PROBLEM STATEMENT: Please set down the whole listing again, precisely.

INPUT DATA:
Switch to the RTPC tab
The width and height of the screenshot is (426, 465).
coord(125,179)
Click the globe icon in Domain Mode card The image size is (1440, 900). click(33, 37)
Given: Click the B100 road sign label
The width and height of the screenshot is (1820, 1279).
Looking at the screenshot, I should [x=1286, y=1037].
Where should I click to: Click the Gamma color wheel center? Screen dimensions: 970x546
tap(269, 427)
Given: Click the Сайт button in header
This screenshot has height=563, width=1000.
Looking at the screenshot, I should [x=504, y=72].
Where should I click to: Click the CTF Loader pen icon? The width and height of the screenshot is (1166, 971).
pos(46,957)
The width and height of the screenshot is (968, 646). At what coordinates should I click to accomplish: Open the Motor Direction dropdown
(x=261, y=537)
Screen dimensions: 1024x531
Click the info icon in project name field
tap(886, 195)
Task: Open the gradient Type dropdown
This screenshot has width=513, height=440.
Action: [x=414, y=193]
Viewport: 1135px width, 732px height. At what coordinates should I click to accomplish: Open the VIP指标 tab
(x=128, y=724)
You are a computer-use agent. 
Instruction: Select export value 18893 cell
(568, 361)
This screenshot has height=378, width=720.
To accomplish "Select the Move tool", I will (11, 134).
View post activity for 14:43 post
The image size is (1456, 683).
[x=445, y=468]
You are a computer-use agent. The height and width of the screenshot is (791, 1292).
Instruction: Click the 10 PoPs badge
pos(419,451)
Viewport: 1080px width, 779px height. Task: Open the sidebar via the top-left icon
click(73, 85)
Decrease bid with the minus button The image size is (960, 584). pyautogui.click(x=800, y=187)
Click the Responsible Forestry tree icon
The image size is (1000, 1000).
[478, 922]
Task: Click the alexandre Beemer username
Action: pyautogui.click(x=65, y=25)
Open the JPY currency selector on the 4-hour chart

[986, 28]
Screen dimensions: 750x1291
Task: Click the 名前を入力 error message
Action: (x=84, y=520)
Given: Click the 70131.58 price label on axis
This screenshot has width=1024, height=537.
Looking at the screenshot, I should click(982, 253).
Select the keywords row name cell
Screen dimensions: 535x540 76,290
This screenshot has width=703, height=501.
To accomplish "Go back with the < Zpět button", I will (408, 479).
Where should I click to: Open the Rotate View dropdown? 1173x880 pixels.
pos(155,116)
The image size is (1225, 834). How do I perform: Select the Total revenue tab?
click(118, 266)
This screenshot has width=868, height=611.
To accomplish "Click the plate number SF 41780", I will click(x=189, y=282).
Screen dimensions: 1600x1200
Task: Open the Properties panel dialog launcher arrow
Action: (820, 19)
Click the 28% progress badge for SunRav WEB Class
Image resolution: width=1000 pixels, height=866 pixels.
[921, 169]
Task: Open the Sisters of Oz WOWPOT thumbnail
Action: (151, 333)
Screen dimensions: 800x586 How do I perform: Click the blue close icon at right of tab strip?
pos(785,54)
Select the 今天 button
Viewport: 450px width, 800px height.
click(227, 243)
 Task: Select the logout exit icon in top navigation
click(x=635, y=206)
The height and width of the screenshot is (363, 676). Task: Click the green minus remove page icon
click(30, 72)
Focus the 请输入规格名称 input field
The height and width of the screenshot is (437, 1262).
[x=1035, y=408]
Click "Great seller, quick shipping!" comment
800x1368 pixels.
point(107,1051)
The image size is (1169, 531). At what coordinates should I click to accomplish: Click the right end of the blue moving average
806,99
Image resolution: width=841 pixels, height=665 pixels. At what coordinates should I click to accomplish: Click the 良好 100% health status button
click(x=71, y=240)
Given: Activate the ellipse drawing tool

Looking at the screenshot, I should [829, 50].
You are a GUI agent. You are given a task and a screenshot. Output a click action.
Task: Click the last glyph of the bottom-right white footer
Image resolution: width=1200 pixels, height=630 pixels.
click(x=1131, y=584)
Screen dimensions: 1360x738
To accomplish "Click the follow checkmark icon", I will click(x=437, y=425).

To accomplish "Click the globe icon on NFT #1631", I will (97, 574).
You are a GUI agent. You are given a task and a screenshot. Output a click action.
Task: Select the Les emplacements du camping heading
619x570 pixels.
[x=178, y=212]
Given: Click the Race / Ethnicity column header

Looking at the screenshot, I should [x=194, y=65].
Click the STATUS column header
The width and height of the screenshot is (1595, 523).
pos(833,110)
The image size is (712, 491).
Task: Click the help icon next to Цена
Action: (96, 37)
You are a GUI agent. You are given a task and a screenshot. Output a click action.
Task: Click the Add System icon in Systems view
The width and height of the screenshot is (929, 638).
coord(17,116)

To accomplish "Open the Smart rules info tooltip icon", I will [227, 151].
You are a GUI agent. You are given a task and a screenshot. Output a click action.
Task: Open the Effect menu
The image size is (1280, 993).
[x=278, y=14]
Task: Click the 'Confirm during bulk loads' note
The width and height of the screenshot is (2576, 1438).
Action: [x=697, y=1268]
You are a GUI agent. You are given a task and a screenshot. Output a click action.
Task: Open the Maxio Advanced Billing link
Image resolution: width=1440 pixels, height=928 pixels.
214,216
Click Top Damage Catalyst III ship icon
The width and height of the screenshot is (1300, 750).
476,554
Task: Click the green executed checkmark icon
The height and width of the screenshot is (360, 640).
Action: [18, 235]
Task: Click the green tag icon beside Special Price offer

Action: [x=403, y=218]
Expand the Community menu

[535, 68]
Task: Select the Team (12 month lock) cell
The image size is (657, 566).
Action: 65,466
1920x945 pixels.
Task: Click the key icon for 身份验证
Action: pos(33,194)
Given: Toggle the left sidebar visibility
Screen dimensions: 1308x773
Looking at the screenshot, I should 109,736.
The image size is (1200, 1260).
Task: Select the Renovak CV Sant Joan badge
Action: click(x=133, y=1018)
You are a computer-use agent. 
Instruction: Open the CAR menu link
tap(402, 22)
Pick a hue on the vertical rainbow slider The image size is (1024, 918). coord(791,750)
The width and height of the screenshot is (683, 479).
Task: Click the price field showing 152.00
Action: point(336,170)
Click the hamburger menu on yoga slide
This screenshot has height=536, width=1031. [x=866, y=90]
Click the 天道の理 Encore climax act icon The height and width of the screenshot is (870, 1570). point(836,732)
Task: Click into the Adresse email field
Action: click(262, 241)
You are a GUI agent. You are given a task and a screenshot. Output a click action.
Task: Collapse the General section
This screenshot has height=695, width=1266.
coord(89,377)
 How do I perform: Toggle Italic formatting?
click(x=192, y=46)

ANSWER BOX:
Switch to the RTPC tab
The width and height of the screenshot is (426, 465).
coord(125,179)
Click the globe icon in Domain Mode card The image size is (1440, 900). click(33, 37)
Given: Click the B100 road sign label
The width and height of the screenshot is (1820, 1279).
Looking at the screenshot, I should [x=1286, y=1037].
Where should I click to: Click the Gamma color wheel center? Screen dimensions: 970x546
tap(269, 427)
Given: Click the Сайт button in header
This screenshot has height=563, width=1000.
Looking at the screenshot, I should [x=504, y=72].
Where should I click to: Click the CTF Loader pen icon? The width and height of the screenshot is (1166, 971).
pos(46,957)
The width and height of the screenshot is (968, 646). At what coordinates should I click to accomplish: Open the Motor Direction dropdown
(x=261, y=537)
Screen dimensions: 1024x531
Click the info icon in project name field
tap(886, 195)
Task: Open the gradient Type dropdown
This screenshot has width=513, height=440.
Action: [x=414, y=193]
Viewport: 1135px width, 732px height. At what coordinates should I click to accomplish: Open the VIP指标 tab
(x=128, y=724)
You are a computer-use agent. 
Instruction: Select export value 18893 cell
(568, 361)
This screenshot has height=378, width=720.
To accomplish "Select the Move tool", I will (11, 134).
View post activity for 14:43 post
The image size is (1456, 683).
[x=445, y=468]
You are a computer-use agent. The height and width of the screenshot is (791, 1292).
Instruction: Click the 10 PoPs badge
pos(419,451)
Viewport: 1080px width, 779px height. Task: Open the sidebar via the top-left icon
click(73, 85)
Decrease bid with the minus button The image size is (960, 584). pyautogui.click(x=800, y=187)
Click the Responsible Forestry tree icon
The image size is (1000, 1000).
[478, 922]
Task: Click the alexandre Beemer username
Action: pyautogui.click(x=65, y=25)
Open the JPY currency selector on the 4-hour chart

[986, 28]
Screen dimensions: 750x1291
Task: Click the 名前を入力 error message
Action: (x=84, y=520)
Given: Click the 70131.58 price label on axis
This screenshot has width=1024, height=537.
Looking at the screenshot, I should click(982, 253).
Select the keywords row name cell
Screen dimensions: 535x540 76,290
This screenshot has width=703, height=501.
To accomplish "Go back with the < Zpět button", I will (408, 479).
Where should I click to: Open the Rotate View dropdown? 1173x880 pixels.
pos(155,116)
The image size is (1225, 834). How do I perform: Select the Total revenue tab?
click(118, 266)
This screenshot has width=868, height=611.
To accomplish "Click the plate number SF 41780", I will click(x=189, y=282).
Screen dimensions: 1600x1200
Task: Open the Properties panel dialog launcher arrow
Action: (820, 19)
Click the 28% progress badge for SunRav WEB Class
Image resolution: width=1000 pixels, height=866 pixels.
[921, 169]
Task: Open the Sisters of Oz WOWPOT thumbnail
Action: (151, 333)
Screen dimensions: 800x586 How do I perform: Click the blue close icon at right of tab strip?
pos(785,54)
Select the 今天 button
Viewport: 450px width, 800px height.
click(227, 243)
 Task: Select the logout exit icon in top navigation
click(x=635, y=206)
The height and width of the screenshot is (363, 676). Task: Click the green minus remove page icon
click(30, 72)
Focus the 请输入规格名称 input field
The height and width of the screenshot is (437, 1262).
[x=1035, y=408]
Click "Great seller, quick shipping!" comment
800x1368 pixels.
point(107,1051)
The image size is (1169, 531). At what coordinates should I click to accomplish: Click the right end of the blue moving average
806,99
Image resolution: width=841 pixels, height=665 pixels. At what coordinates should I click to accomplish: Click the 良好 100% health status button
click(x=71, y=240)
Given: Activate the ellipse drawing tool

Looking at the screenshot, I should [829, 50].
You are a GUI agent. You are given a task and a screenshot. Output a click action.
Task: Click the last glyph of the bottom-right white footer
Image resolution: width=1200 pixels, height=630 pixels.
click(x=1131, y=584)
Screen dimensions: 1360x738
To accomplish "Click the follow checkmark icon", I will click(x=437, y=425).

To accomplish "Click the globe icon on NFT #1631", I will (97, 574).
You are a GUI agent. You are given a task and a screenshot. Output a click action.
Task: Select the Les emplacements du camping heading
619x570 pixels.
[x=178, y=212]
Given: Click the Race / Ethnicity column header

Looking at the screenshot, I should [x=194, y=65].
Click the STATUS column header
The width and height of the screenshot is (1595, 523).
pos(833,110)
The image size is (712, 491).
Task: Click the help icon next to Цена
Action: (96, 37)
You are a GUI agent. You are given a task and a screenshot. Output a click action.
Task: Click the Add System icon in Systems view
The width and height of the screenshot is (929, 638).
coord(17,116)

To accomplish "Open the Smart rules info tooltip icon", I will [227, 151].
You are a GUI agent. You are given a task and a screenshot. Output a click action.
Task: Open the Effect menu
The image size is (1280, 993).
[x=278, y=14]
Task: Click the 'Confirm during bulk loads' note
The width and height of the screenshot is (2576, 1438).
Action: [x=697, y=1268]
You are a GUI agent. You are given a task and a screenshot. Output a click action.
Task: Open the Maxio Advanced Billing link
Image resolution: width=1440 pixels, height=928 pixels.
214,216
Click Top Damage Catalyst III ship icon
The width and height of the screenshot is (1300, 750).
476,554
Task: Click the green executed checkmark icon
The height and width of the screenshot is (360, 640).
Action: [18, 235]
Task: Click the green tag icon beside Special Price offer

Action: [x=403, y=218]
Expand the Community menu

[535, 68]
Task: Select the Team (12 month lock) cell
The image size is (657, 566).
Action: 65,466
1920x945 pixels.
Task: Click the key icon for 身份验证
Action: pos(33,194)
Given: Toggle the left sidebar visibility
Screen dimensions: 1308x773
Looking at the screenshot, I should 109,736.
The image size is (1200, 1260).
Task: Select the Renovak CV Sant Joan badge
Action: click(x=133, y=1018)
You are a computer-use agent. 
Instruction: Open the CAR menu link
tap(402, 22)
Pick a hue on the vertical rainbow slider The image size is (1024, 918). coord(791,750)
The width and height of the screenshot is (683, 479).
Task: Click the price field showing 152.00
Action: point(336,170)
Click the hamburger menu on yoga slide
This screenshot has height=536, width=1031. [x=866, y=90]
Click the 天道の理 Encore climax act icon The height and width of the screenshot is (870, 1570). point(836,732)
Task: Click into the Adresse email field
Action: click(262, 241)
You are a GUI agent. You are given a task and a screenshot. Output a click action.
Task: Collapse the General section
This screenshot has height=695, width=1266.
coord(89,377)
 How do I perform: Toggle Italic formatting?
click(x=192, y=46)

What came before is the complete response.